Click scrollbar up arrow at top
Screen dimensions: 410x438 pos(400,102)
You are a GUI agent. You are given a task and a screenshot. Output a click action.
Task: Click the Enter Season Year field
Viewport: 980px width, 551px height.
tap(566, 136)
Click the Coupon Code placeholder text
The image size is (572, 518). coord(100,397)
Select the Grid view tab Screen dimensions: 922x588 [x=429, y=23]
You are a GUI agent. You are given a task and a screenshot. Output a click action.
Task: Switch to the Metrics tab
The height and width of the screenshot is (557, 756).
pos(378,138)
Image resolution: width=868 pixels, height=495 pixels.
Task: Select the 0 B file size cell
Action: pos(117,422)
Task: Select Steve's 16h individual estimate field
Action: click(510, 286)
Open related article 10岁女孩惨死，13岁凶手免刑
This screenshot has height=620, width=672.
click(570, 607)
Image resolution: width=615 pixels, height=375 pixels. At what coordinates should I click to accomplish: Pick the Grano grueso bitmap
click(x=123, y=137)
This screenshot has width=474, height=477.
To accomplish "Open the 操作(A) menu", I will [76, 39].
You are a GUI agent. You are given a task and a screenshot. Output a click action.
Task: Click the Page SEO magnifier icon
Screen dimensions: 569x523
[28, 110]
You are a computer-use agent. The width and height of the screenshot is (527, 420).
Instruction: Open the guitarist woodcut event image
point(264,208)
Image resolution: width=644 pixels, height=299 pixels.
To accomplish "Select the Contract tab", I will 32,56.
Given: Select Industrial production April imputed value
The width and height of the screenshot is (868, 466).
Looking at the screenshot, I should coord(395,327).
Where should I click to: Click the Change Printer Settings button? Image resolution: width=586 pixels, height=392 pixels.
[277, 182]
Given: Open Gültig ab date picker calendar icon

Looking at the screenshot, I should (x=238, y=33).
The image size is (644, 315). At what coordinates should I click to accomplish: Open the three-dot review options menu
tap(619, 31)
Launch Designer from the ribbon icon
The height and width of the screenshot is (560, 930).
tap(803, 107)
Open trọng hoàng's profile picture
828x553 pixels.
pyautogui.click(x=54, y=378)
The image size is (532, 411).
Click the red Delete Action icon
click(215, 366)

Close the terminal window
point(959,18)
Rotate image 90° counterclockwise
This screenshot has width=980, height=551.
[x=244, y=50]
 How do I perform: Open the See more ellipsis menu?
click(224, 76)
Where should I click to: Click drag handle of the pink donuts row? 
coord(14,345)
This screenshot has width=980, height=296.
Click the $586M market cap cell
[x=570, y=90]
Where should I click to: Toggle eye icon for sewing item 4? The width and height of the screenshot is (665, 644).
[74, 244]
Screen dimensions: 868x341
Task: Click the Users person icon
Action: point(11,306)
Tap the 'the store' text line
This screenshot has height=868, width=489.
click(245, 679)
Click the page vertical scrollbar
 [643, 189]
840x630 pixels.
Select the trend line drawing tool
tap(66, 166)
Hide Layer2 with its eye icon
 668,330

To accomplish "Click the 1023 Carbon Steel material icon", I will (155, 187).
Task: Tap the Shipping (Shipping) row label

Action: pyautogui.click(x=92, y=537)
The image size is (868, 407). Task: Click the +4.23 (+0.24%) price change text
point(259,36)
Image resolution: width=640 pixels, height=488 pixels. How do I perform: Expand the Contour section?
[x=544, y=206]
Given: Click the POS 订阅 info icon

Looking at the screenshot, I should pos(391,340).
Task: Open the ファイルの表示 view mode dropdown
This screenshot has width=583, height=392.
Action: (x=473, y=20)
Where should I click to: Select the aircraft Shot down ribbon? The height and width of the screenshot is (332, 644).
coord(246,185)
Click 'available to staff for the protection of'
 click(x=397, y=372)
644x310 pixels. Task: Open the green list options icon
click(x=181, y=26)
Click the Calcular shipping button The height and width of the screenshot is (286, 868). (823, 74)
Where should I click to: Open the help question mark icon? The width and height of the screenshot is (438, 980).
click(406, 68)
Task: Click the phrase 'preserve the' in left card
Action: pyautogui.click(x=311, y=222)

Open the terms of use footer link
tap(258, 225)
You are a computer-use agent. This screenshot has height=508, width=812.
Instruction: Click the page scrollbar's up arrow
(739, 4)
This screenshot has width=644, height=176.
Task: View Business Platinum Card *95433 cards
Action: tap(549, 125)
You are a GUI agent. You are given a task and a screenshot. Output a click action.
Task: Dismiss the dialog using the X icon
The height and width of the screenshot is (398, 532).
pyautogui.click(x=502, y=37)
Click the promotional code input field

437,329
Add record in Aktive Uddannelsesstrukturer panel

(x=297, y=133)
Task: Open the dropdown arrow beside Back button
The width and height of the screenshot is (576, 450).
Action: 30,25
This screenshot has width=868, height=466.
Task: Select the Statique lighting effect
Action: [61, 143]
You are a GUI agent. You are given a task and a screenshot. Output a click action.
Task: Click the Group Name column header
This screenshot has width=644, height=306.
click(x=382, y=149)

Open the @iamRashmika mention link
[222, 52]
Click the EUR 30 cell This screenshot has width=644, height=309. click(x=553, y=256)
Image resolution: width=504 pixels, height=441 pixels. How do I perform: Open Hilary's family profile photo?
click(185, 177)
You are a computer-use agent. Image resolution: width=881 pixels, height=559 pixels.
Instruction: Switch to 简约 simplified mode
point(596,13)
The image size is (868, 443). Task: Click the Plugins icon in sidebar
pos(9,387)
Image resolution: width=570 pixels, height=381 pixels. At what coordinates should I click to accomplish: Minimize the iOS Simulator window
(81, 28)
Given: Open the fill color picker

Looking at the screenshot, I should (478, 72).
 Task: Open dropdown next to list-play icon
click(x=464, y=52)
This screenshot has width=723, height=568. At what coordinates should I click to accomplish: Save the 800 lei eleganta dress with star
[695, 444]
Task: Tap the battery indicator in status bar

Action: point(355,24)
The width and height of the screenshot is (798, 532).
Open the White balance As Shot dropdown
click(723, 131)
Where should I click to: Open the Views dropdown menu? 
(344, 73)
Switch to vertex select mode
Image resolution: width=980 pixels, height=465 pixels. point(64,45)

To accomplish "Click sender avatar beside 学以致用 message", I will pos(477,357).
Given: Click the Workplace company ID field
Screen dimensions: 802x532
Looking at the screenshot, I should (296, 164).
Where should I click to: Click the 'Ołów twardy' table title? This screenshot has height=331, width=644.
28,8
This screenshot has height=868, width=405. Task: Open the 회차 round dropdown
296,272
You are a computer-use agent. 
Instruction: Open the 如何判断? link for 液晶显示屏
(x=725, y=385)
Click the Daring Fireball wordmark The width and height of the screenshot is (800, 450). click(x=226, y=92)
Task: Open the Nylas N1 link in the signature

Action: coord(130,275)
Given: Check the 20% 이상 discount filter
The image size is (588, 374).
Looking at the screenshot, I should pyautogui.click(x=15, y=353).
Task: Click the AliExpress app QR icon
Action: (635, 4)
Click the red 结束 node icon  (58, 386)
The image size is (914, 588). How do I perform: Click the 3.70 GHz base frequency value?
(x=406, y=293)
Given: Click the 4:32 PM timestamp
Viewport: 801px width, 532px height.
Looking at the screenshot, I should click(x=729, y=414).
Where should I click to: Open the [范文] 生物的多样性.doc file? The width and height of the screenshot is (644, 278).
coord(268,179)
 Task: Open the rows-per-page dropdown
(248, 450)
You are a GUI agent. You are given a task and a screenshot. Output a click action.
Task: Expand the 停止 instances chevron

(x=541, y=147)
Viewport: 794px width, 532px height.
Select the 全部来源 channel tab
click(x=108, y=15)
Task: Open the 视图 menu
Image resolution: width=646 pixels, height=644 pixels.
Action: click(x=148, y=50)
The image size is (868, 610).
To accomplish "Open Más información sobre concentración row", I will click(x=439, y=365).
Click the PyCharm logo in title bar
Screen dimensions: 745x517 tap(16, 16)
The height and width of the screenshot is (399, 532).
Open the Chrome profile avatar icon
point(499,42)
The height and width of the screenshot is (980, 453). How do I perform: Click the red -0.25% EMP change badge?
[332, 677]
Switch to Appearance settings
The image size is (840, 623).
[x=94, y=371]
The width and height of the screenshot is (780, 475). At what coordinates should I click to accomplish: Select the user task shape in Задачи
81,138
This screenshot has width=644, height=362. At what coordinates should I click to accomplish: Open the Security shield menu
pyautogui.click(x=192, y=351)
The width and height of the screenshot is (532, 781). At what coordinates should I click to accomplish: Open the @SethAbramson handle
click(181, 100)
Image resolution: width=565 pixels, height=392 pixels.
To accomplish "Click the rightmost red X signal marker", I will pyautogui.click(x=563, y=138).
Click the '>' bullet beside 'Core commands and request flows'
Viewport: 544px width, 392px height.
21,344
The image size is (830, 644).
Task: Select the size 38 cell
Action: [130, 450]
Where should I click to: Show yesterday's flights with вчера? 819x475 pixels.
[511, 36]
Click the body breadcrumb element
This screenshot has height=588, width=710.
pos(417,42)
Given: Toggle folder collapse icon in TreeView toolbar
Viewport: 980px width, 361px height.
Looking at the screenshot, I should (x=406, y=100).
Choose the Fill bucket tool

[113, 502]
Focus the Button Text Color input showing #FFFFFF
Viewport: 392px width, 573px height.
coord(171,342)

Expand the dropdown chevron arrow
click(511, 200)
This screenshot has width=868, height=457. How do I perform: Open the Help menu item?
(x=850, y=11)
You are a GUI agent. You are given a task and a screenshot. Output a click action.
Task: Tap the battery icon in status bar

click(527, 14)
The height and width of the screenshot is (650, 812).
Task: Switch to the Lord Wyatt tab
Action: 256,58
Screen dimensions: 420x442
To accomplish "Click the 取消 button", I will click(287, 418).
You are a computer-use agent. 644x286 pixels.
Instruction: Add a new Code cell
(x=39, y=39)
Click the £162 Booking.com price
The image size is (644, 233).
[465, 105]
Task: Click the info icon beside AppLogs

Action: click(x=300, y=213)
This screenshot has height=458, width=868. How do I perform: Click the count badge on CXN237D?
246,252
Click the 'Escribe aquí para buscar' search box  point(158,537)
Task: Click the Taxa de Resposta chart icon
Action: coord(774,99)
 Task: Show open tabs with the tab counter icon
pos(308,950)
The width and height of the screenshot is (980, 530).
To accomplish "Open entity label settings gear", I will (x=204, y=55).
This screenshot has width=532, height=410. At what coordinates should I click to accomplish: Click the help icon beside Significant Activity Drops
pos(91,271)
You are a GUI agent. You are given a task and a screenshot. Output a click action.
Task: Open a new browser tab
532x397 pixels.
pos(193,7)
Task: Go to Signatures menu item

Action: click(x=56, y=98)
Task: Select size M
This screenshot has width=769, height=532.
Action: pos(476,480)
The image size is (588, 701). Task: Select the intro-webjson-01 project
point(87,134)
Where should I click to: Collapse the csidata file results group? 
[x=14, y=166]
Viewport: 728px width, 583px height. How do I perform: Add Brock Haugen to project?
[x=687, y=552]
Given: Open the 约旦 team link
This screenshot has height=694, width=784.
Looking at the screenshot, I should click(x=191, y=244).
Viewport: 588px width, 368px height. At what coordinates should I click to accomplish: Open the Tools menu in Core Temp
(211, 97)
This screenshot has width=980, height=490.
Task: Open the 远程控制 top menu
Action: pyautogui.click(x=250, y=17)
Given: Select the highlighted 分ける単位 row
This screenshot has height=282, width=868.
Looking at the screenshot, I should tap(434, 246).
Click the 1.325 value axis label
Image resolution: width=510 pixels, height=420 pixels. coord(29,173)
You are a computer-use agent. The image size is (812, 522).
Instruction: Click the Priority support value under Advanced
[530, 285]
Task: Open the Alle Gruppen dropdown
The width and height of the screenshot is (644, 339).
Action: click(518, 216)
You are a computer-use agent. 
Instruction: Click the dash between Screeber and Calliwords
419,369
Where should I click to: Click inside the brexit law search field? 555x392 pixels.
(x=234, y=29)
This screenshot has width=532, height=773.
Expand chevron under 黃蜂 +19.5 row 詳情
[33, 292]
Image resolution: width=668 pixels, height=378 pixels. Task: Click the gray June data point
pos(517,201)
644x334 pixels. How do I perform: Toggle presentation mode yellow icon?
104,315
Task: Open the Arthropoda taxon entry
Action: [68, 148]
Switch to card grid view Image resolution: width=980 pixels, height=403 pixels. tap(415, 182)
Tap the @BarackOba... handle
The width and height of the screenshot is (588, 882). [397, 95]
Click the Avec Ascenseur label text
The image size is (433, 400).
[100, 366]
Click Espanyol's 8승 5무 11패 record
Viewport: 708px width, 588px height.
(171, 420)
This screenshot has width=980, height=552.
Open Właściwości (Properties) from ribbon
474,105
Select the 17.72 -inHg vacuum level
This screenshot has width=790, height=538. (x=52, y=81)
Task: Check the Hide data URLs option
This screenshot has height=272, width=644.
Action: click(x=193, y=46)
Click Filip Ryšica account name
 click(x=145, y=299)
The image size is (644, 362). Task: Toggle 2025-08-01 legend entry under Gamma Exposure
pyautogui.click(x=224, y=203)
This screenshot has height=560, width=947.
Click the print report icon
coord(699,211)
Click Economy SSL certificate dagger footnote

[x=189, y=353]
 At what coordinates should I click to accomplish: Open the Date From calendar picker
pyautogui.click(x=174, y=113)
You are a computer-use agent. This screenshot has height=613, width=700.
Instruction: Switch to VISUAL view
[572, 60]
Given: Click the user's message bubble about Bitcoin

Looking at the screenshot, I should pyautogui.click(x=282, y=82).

....................

__Problem details__. Go through the material above and return each line that holds the word "Check".

__Solution for this problem__.
Given: Check the 20% 이상 discount filter
Task: Check the Hide data URLs option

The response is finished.